USA: Killing hope, confirming hypocrisy - Texas executes another child offender
'International law respected across the world unequivocally prohibits the use of the death penalty against child offenders - people who were under 18 years old at the time of their crimes,' Amnesty International said. 'What makes Napoleon Beazley's execution all the more appalling is that it took place in the same month that the USA described itself at the United Nations as 'the global leader in child protection',' the organisation added.
Napoleon Beazley's lawyer had appealed for a stay of execution - in the courts and to the Governor of Texas - pending an imminent ruling by the US Supreme Court on whether 'standards of decency' in the USA have evolved to the extent that executing people with mental retardation is now unconstitutional. If the Court rules that such a national consensus has emerged, it could undermine its 1989 decision allowing child offenders to be put to death and lead to a ruling that a national consensus also exists against the execution of child offenders.

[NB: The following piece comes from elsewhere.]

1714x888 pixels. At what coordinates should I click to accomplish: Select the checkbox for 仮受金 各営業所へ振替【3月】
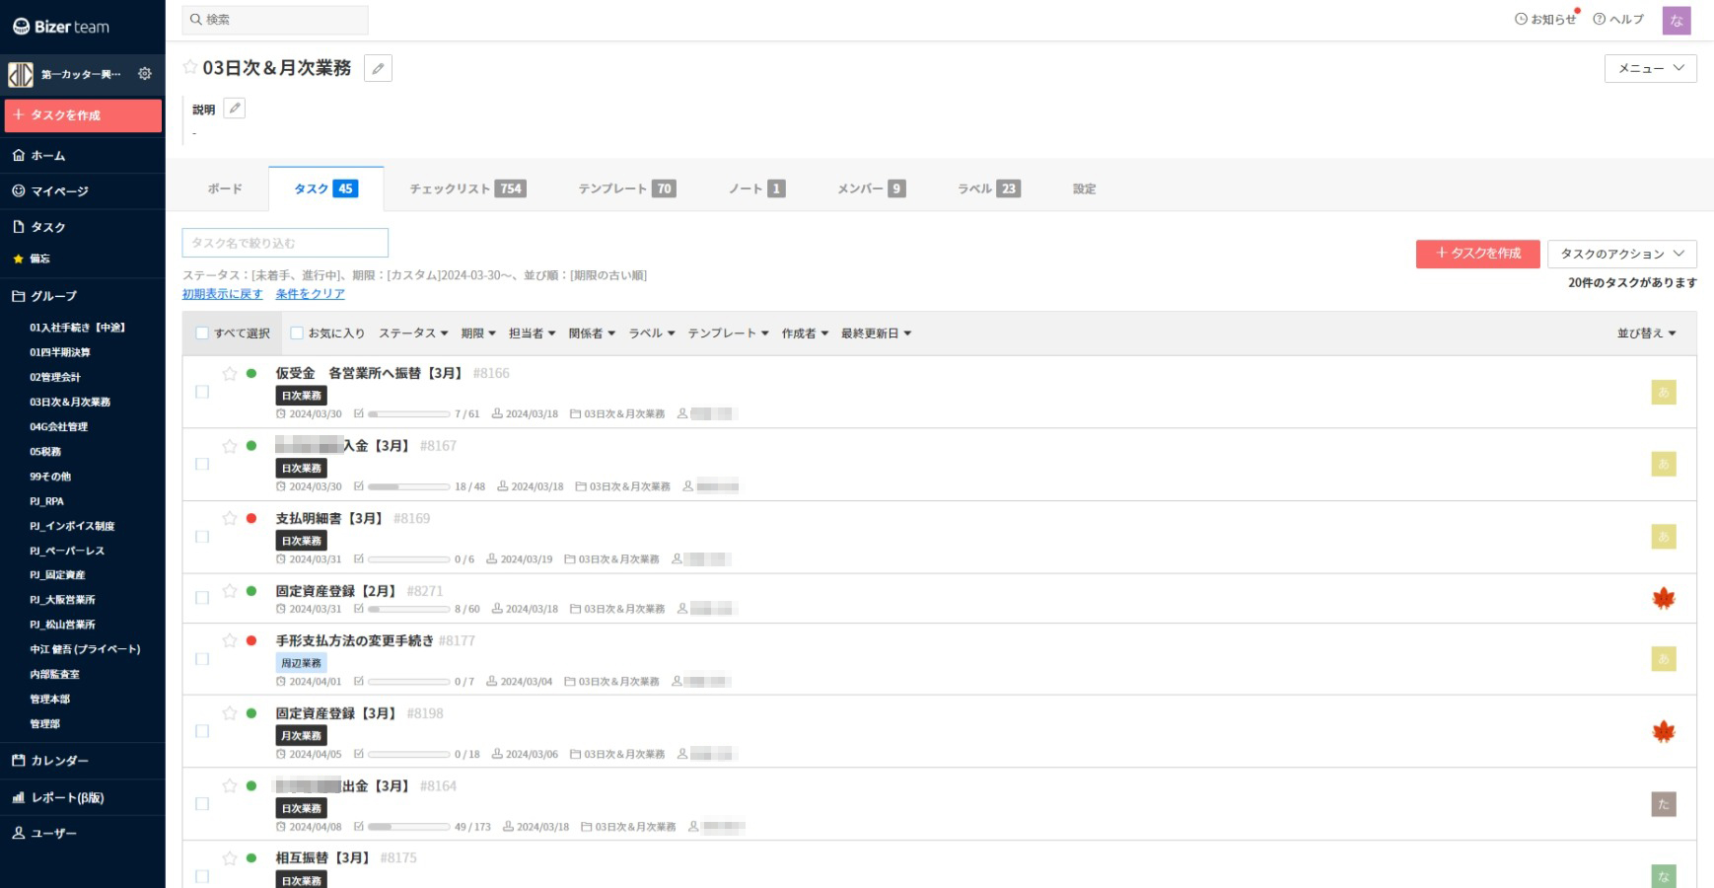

Texas was not prepared to wait. Refusing to intervene, Governor Rick Perry stated: 'To delay his punishment would be to delay justice'.
'In so doing he ensured that the international illegality of the execution would be compounded with a further twist of extreme arbitrariness,' Amnesty International said.
Yesterday, shortly before Napoleon Beazley was killed, the Missouri Supreme Court stayed the execution of Christopher Simmons, which had been set for next week. Simmons, like Beazley, was sentenced to death for a crime committed when he was 17. The Missouri court issued the stay pending the Supreme Court decision on the mental retardation issue, on the same argument developed by Napoleon Beazley's lawyer.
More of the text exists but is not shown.